*MATERIAL FOR THE TASK*.
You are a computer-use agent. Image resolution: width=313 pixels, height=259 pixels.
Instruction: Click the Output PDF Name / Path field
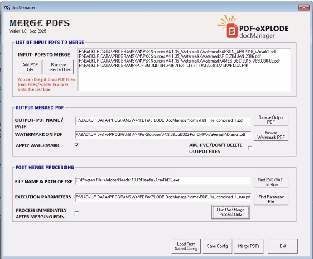pos(162,121)
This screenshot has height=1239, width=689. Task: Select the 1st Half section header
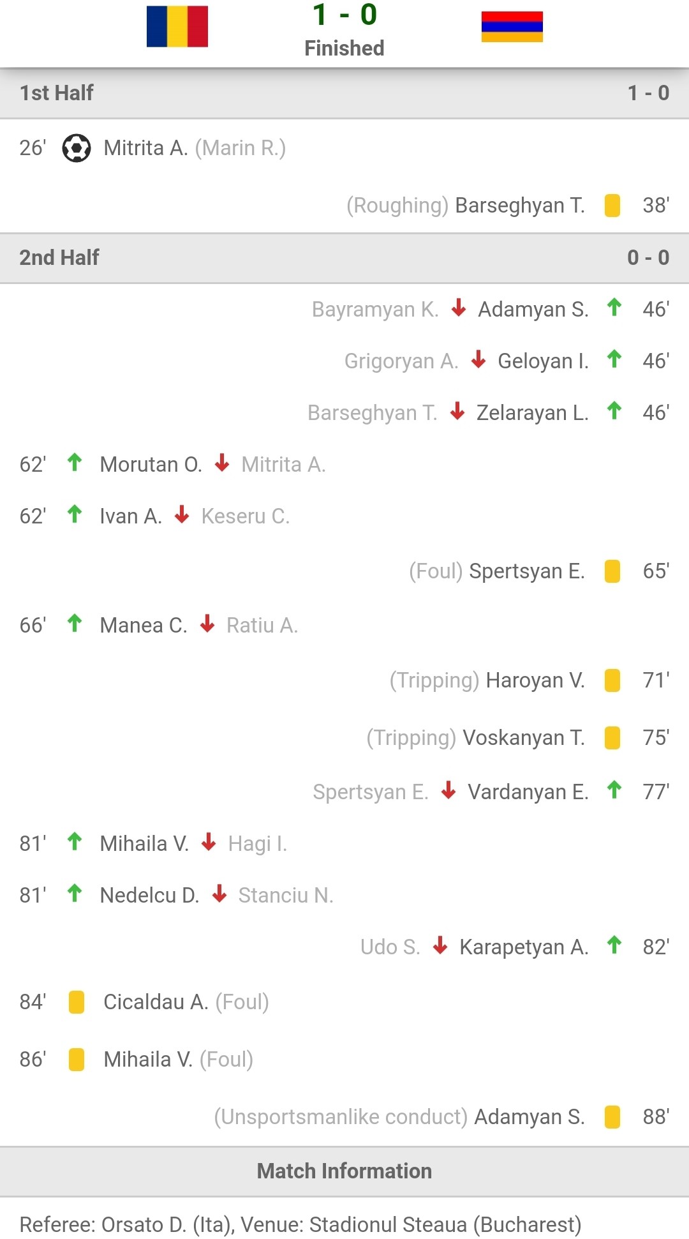[345, 93]
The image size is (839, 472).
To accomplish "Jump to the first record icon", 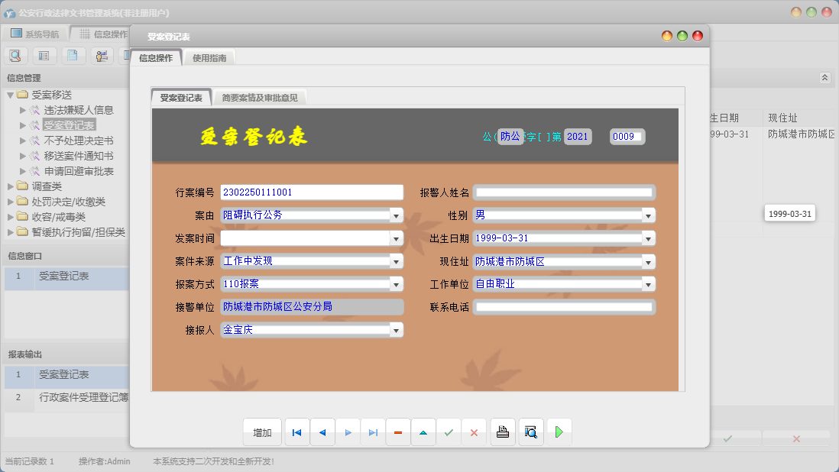I will pos(296,432).
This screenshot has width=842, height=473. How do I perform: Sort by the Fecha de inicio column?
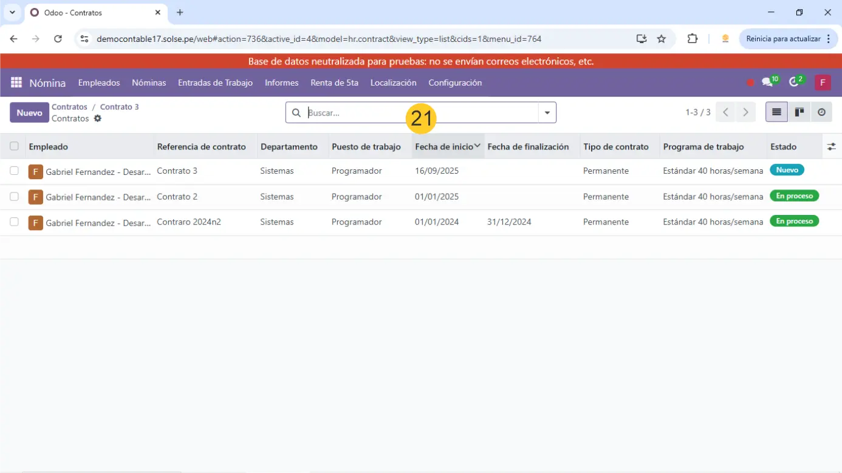444,146
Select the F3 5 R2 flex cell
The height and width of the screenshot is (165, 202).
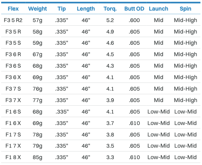[x=13, y=20]
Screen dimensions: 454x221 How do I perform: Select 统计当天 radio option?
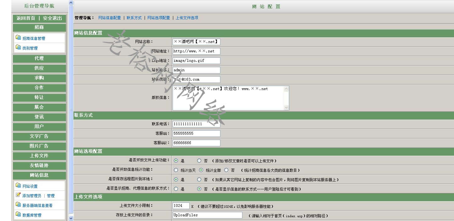[176, 170]
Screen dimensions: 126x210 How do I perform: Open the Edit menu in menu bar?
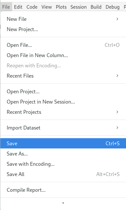18,7
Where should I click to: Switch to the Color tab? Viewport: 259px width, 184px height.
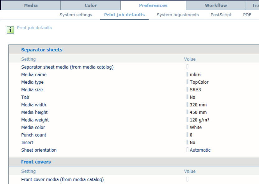click(x=91, y=5)
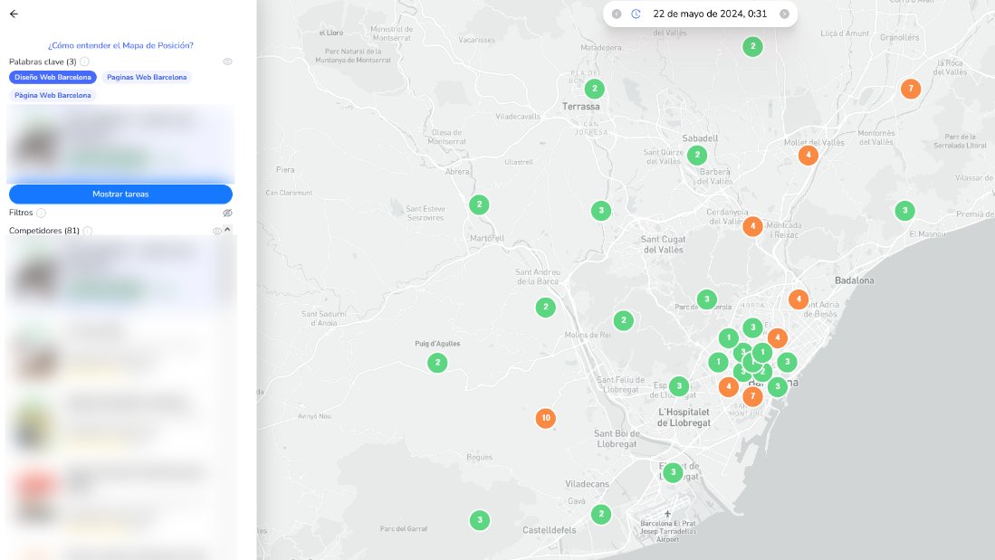Click the green 2 marker near Castelldefels
This screenshot has width=995, height=560.
coord(601,514)
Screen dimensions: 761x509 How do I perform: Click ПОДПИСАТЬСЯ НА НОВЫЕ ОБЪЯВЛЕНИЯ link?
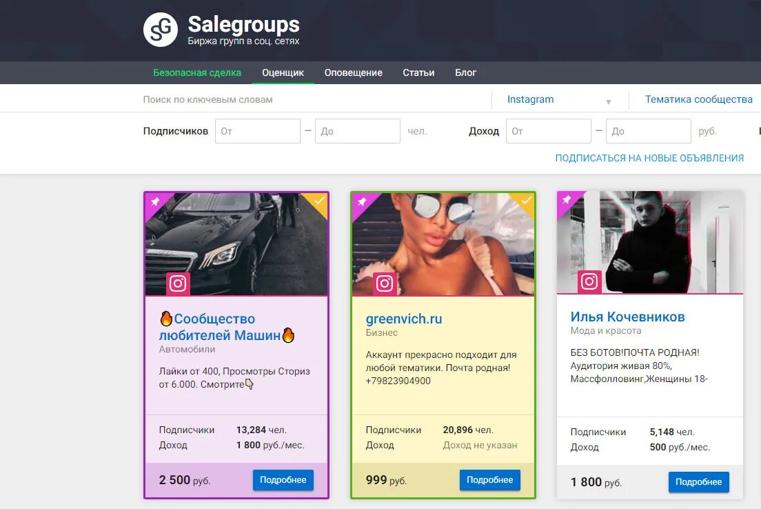coord(649,159)
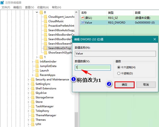
Task: Click the REG_SZ (默认) string value icon
Action: [83, 18]
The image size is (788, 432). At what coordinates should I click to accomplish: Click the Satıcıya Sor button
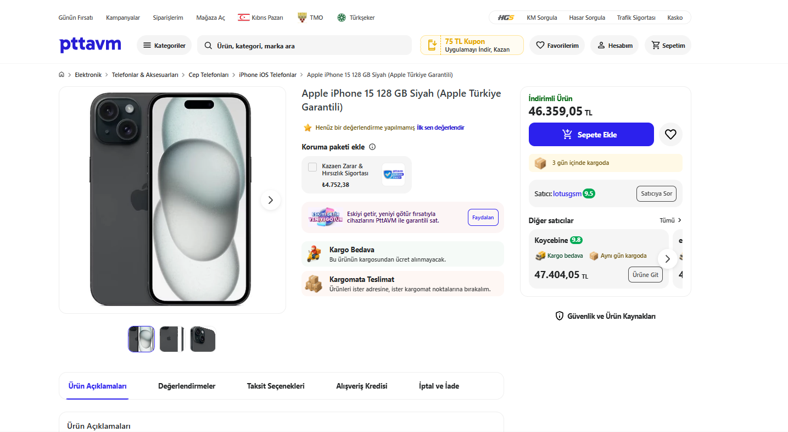point(656,193)
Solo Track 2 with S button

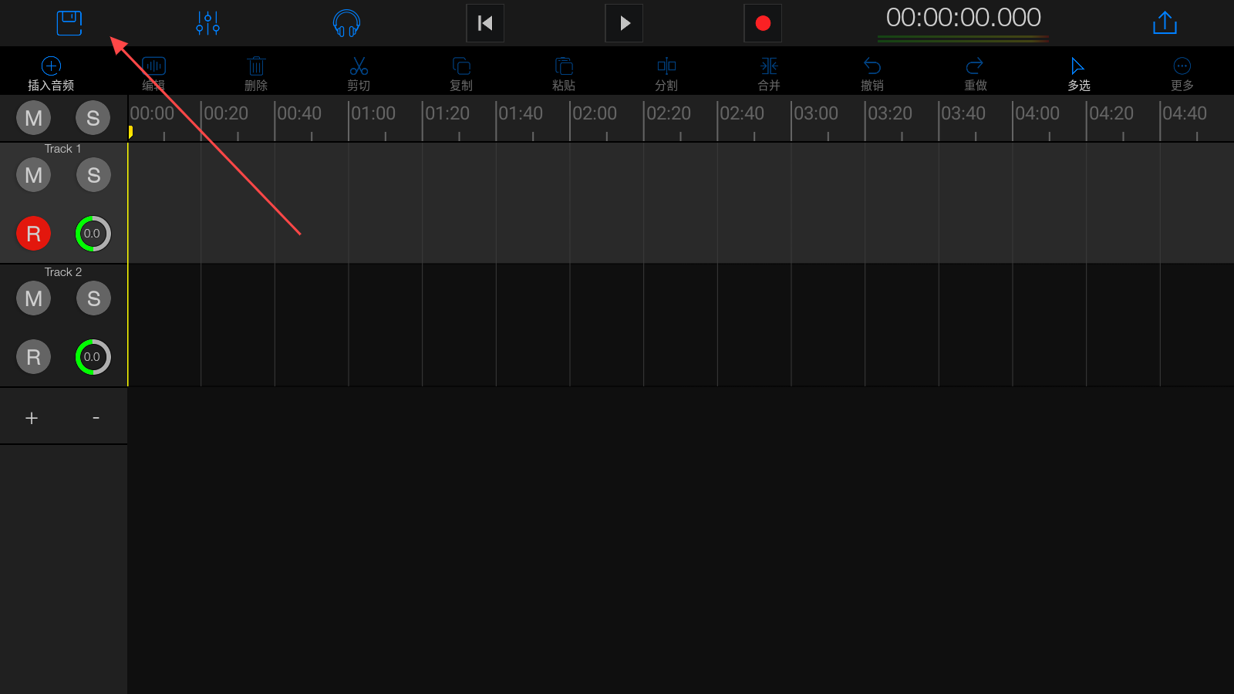pyautogui.click(x=93, y=298)
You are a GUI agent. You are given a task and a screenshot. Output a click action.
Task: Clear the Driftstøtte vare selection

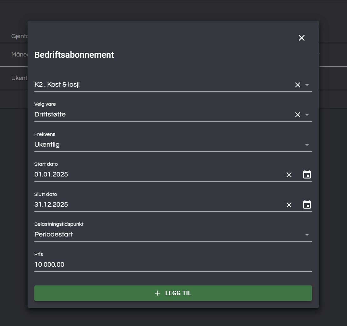(297, 115)
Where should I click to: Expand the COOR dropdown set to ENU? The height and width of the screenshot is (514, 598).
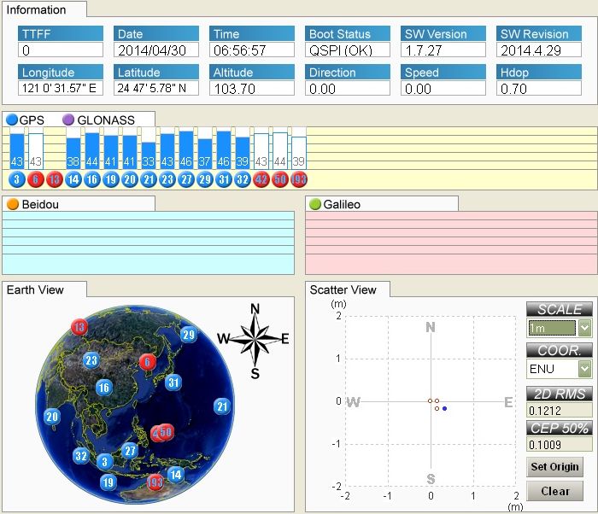coord(584,369)
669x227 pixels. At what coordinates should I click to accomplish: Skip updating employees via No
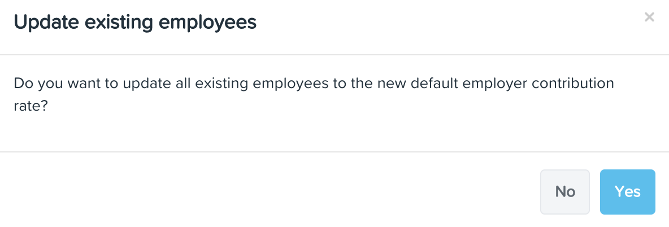click(565, 191)
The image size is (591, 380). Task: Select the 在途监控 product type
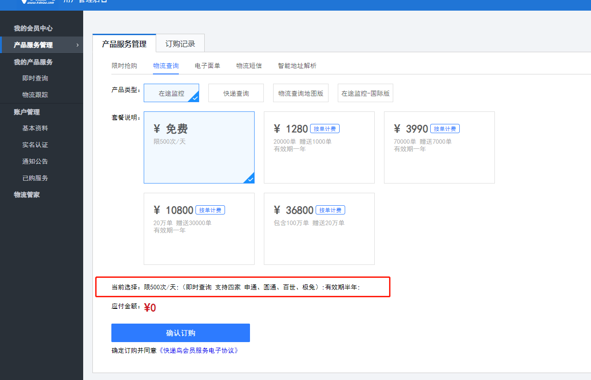(x=171, y=93)
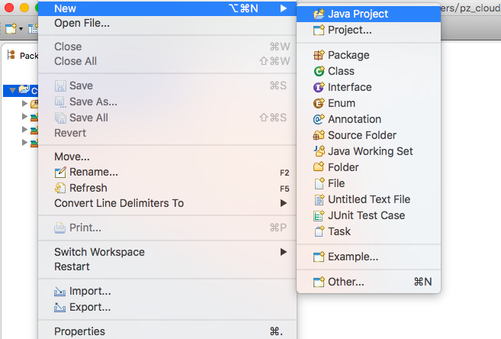Click the Java Project icon in submenu
Viewport: 501px width, 339px height.
tap(320, 14)
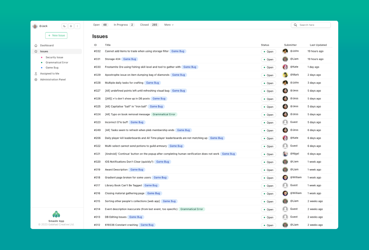This screenshot has width=369, height=250.
Task: Click the Dashboard home icon
Action: click(36, 45)
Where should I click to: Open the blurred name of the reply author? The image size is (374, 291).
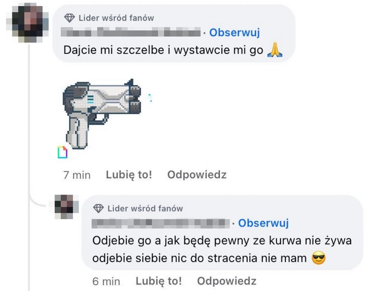point(161,223)
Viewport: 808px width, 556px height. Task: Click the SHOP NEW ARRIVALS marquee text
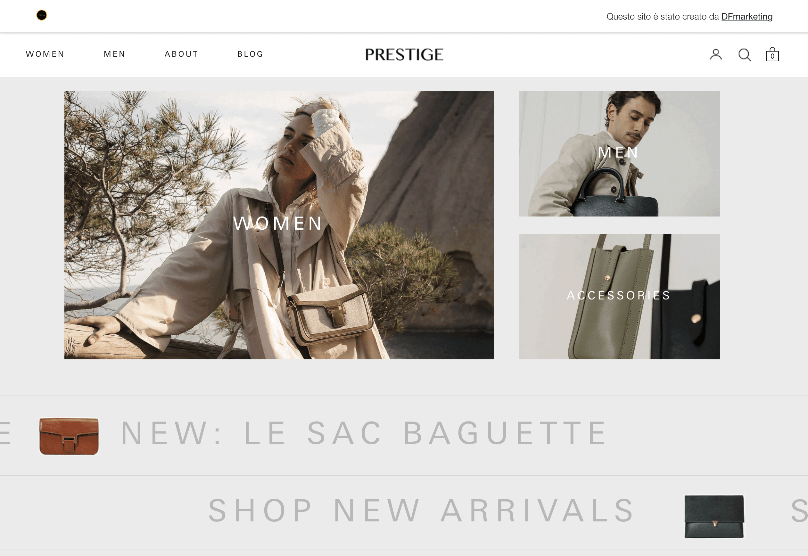tap(422, 510)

*WORK INSTRUCTIONS*.
Search the lines above for the string "agent", then show every one that has it.

*ANSWER FOR THIS EXERCISE*.
You are a computer-use agent. Image resolution: width=313 pixels, height=259 pixels.
You are a GUI agent. You are given a task and a screenshot. Output a click action.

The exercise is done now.